Fig8 30° pulse excitation, NS=8, effects of D1 settings on peaks with moderate T1

Even employing 30° excitation pulses, we still see some reduction of the intensity of peaks with moderate T1 values. However, the effects are relatively small. For this peak with T1 = 4.0 sec, we can quantify the peak height as a function of D1 setting:

D1 = 30, I = 100%
D1 = 5.0, I = 98.2%
D1 = 4.0, I = 97.7%
D1 = 3.0, I = 96.9%
D1 = 2.5, I = 96.4%
D1 = 2.0, I = 95.9%
D1 = 1.5, I = 95.1%
D1 = 1.0, I = 94.4%
D1 = 0.75, I = 93.8 %
D1 = 0.50, I = 93.1%

Of course, we want to choose the shortest D1 value that still gives us good integral reliability for peaks with T1 values we can expect to encounter.

In this test using 30° excitation, we see that setting D1 = 1.5 sec reduces peak intensity of a moderate-T1 peak by less than 5%, so that is the value now used as default in the PROTON8 parameter set.

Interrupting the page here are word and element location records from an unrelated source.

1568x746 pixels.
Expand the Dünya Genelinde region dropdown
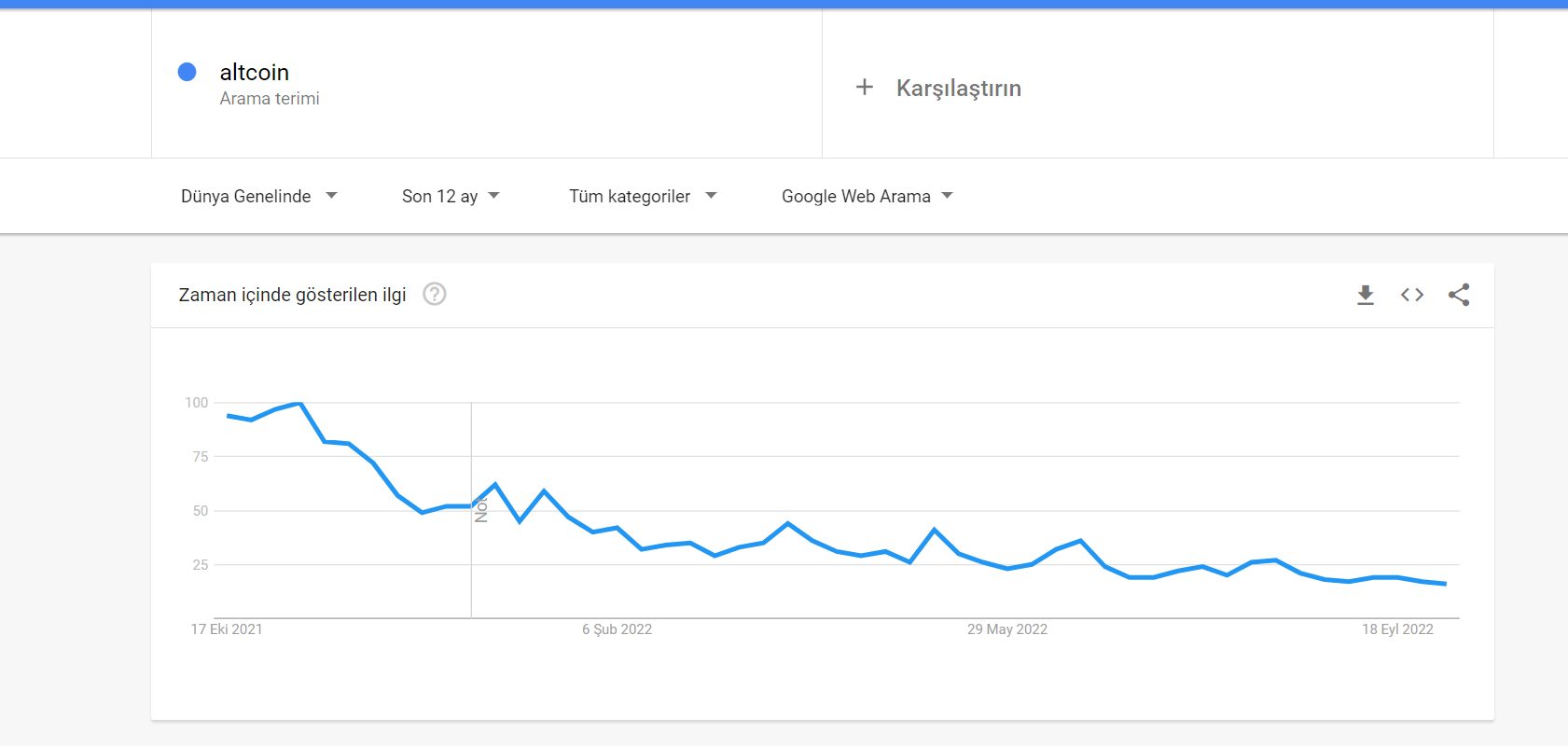coord(259,196)
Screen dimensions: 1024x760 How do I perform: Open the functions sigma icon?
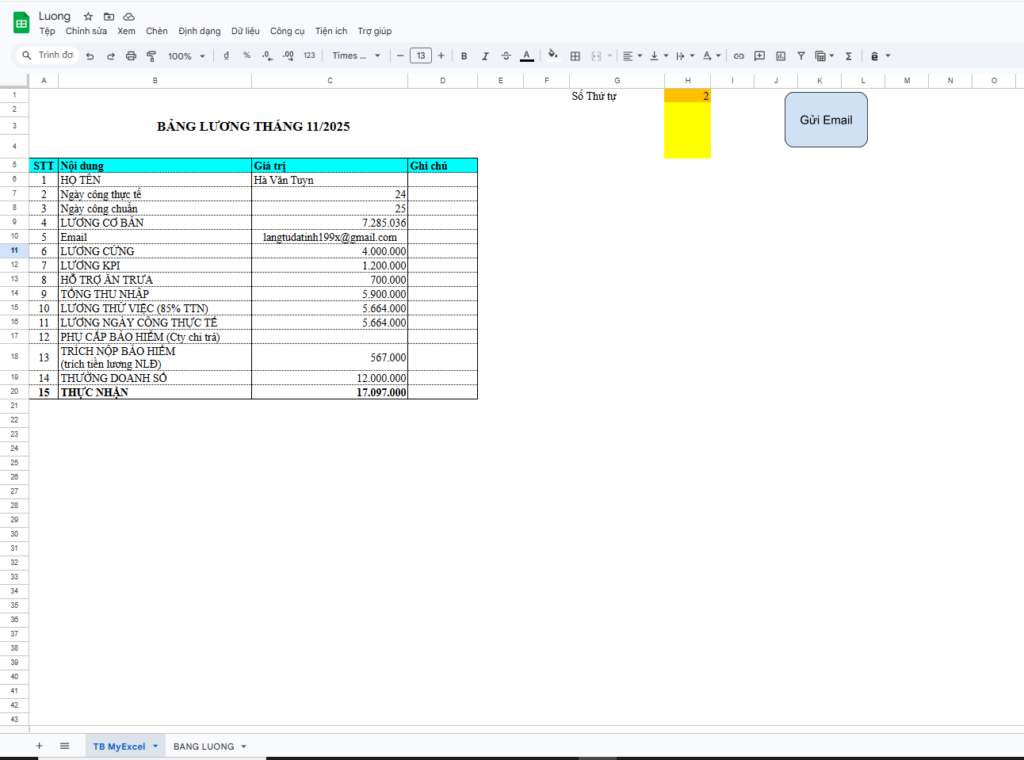[848, 56]
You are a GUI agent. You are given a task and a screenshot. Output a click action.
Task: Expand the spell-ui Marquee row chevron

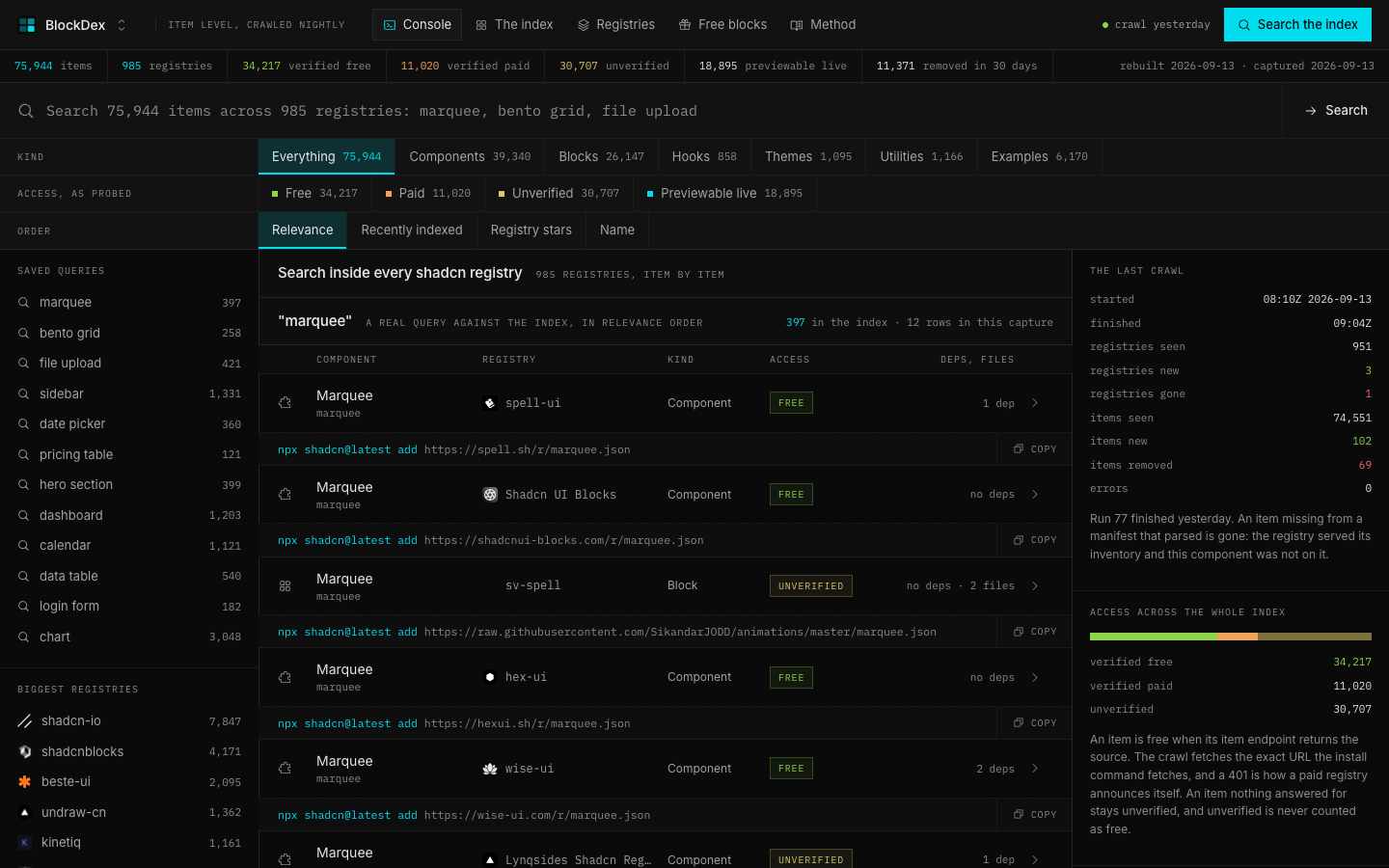click(1035, 403)
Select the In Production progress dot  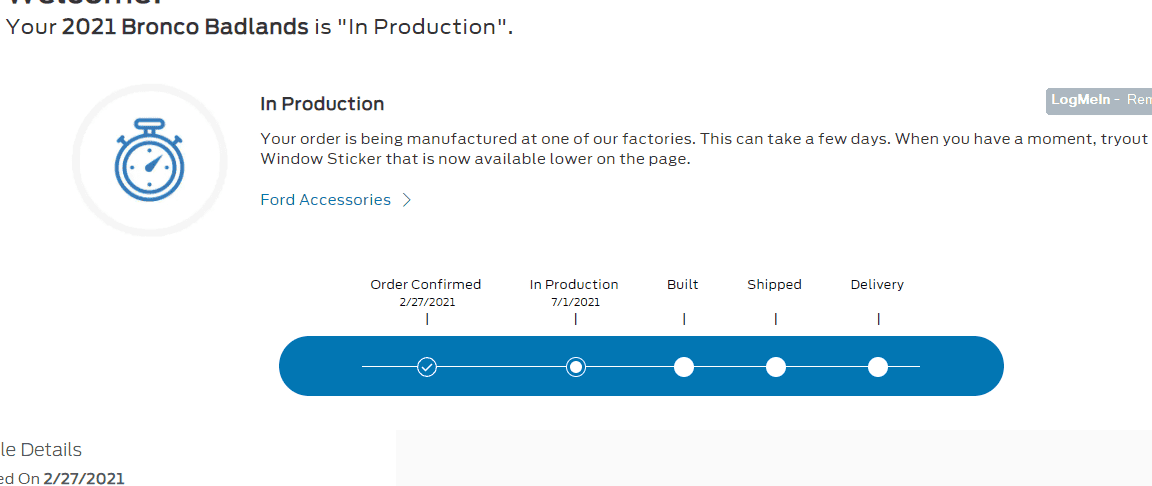(576, 366)
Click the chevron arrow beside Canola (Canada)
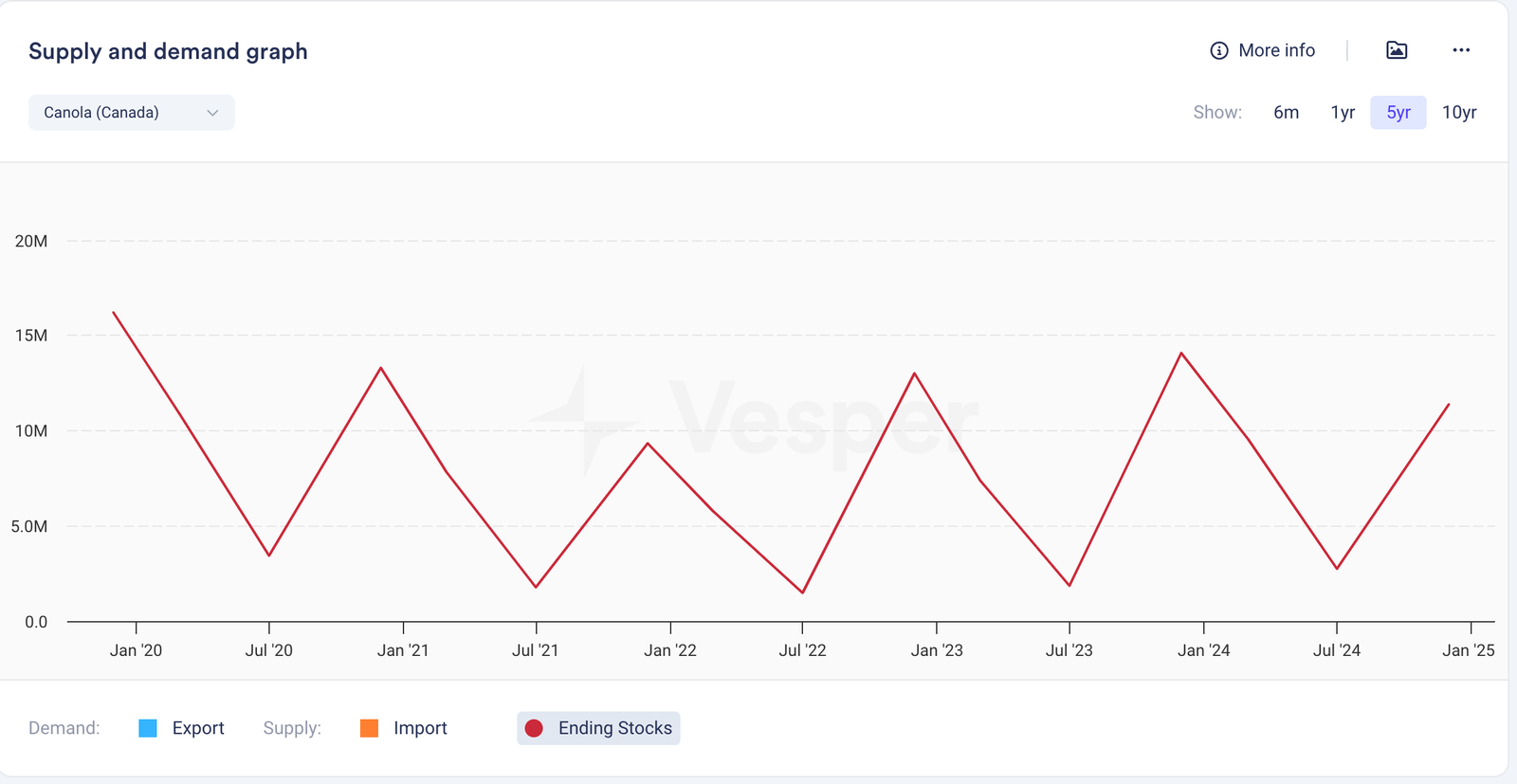 coord(212,113)
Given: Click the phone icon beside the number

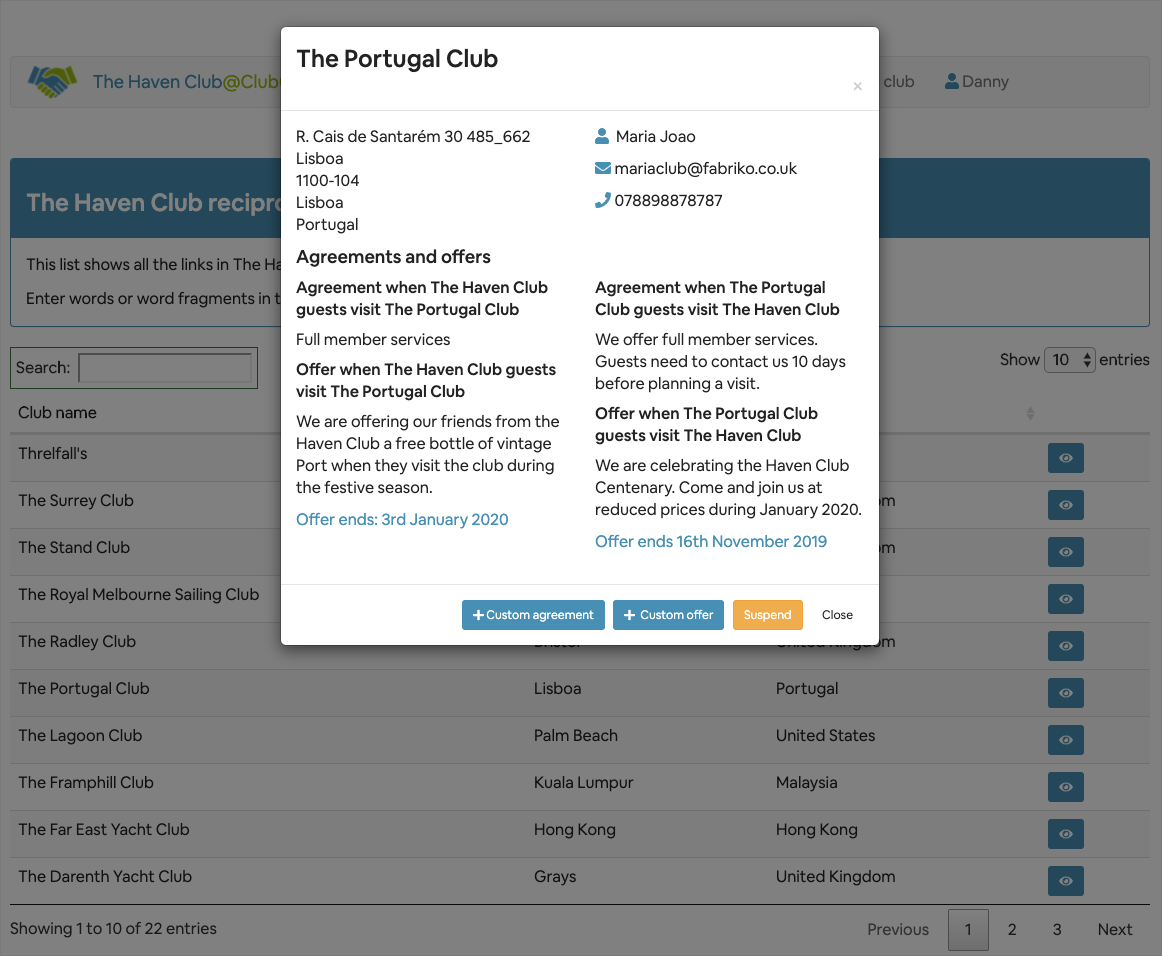Looking at the screenshot, I should point(602,200).
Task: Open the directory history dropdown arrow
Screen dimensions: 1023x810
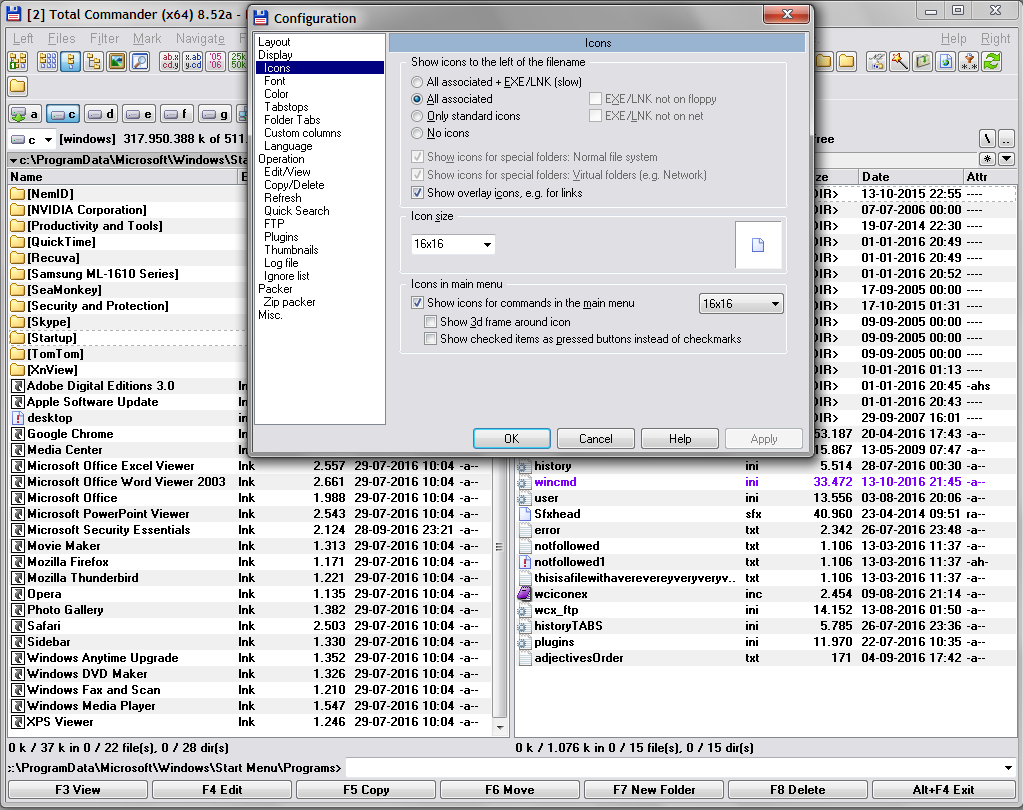Action: [x=1007, y=158]
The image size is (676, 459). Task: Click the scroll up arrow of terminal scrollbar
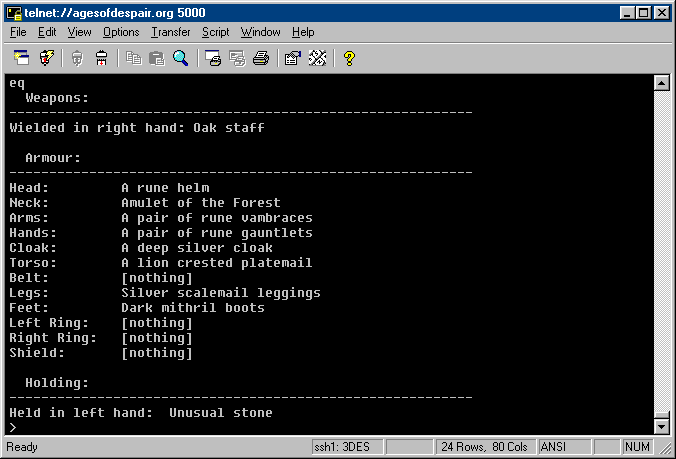(x=661, y=83)
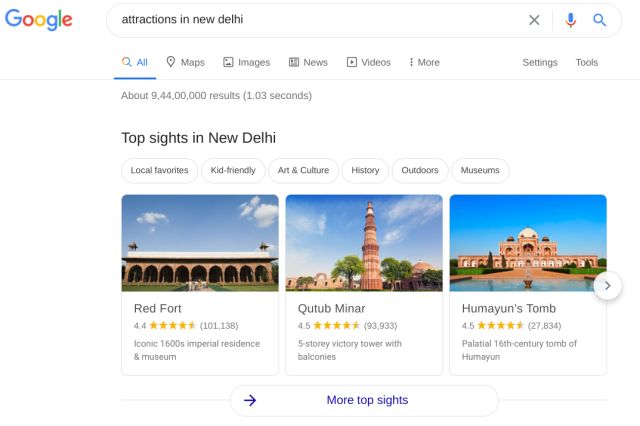Start voice search with microphone icon

571,20
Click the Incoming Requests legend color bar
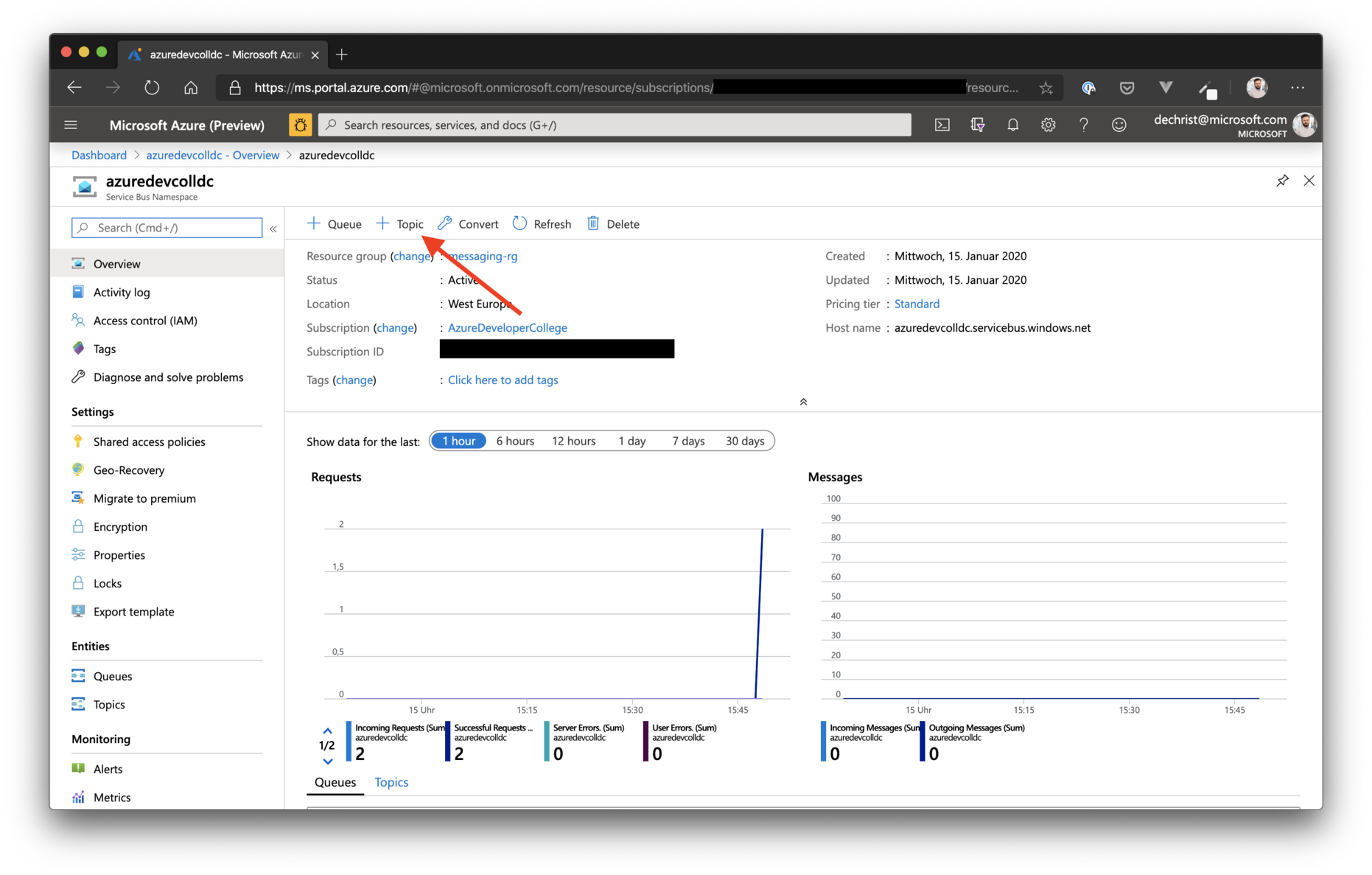The image size is (1372, 875). 349,741
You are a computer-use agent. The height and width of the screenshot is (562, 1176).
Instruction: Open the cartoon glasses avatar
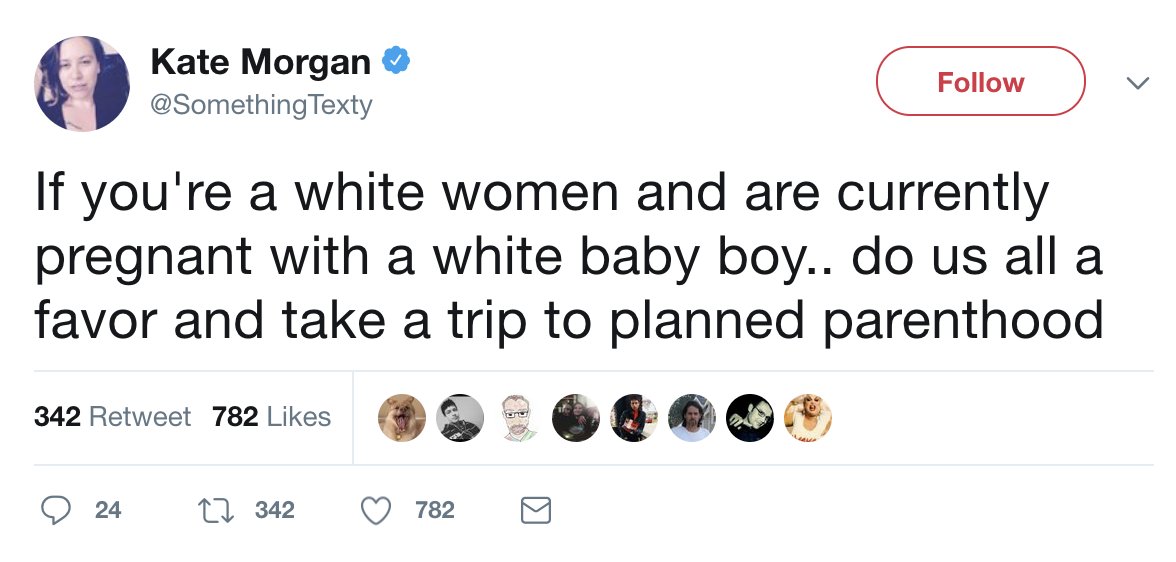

Followup: how does varying D1 affect long-T1 solvent peaks with a 30° excitation pulse?

Fig9 30° pulse excitation, NS=8, effects of D1 settings on peaks with long T1 (solvent)

Fig9 30° pulse excitation, NS=8, effects of D1 settings on peaks with long T1 (solvent)

We see clearly that this solvent signal, with T1 of 12.9 sec, is still significantly affected by reductions in D1, even though excitation is accomplished with 30° pulses. You cannot rely on integrals of solvent peaks to be quantitatively meaningful. NEVER use residual solvent peaks to measure concentrations!


  • For most samples, the best 1D 1H parameter set is PROTON1 (one scan, 90° pulse)
  • If multiple scans are desired, use PROTON8 (30° pulse, 8 scans but NS can be changed if desired)
  • AQ = 3.0 in both parameter sets to provide good resolution without acquiring excessive noise.
  • D1 = 1.5 sec for PROTON8 to minimize total experiment time while retaining 95% peak intensity reliability for most sample peaks.
  • Don’t change P1.
  • D1 for PROTON1 is longer on 400-1 than on manually-operated instruments to provide extra time to make automatic gain adjustments.